TASK
Copy out the part of the data that opens with the line containing "The image size" and closes with the line containing "point(74,345)", both of those lines included. Leave any pictures out of your copy.

EXERCISE DATA

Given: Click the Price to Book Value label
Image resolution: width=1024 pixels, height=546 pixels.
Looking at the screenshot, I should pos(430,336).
...
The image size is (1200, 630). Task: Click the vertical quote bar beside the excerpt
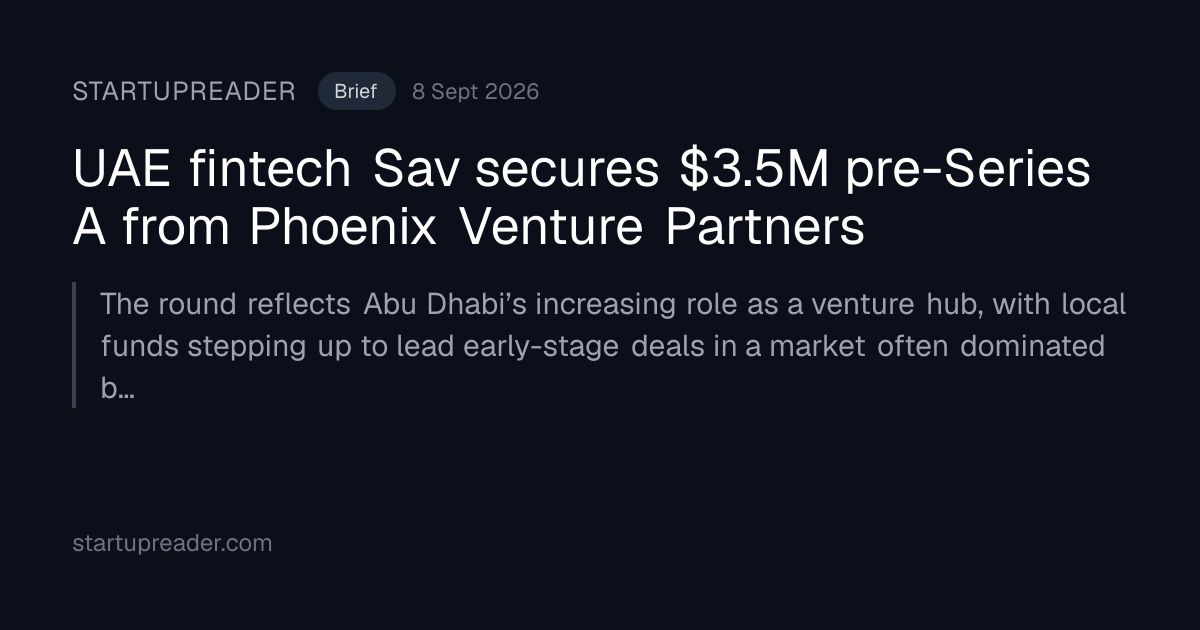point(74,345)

EXERCISE ANSWER
The image size is (1200, 630). Task: Click the vertical quote bar beside the excerpt
point(74,345)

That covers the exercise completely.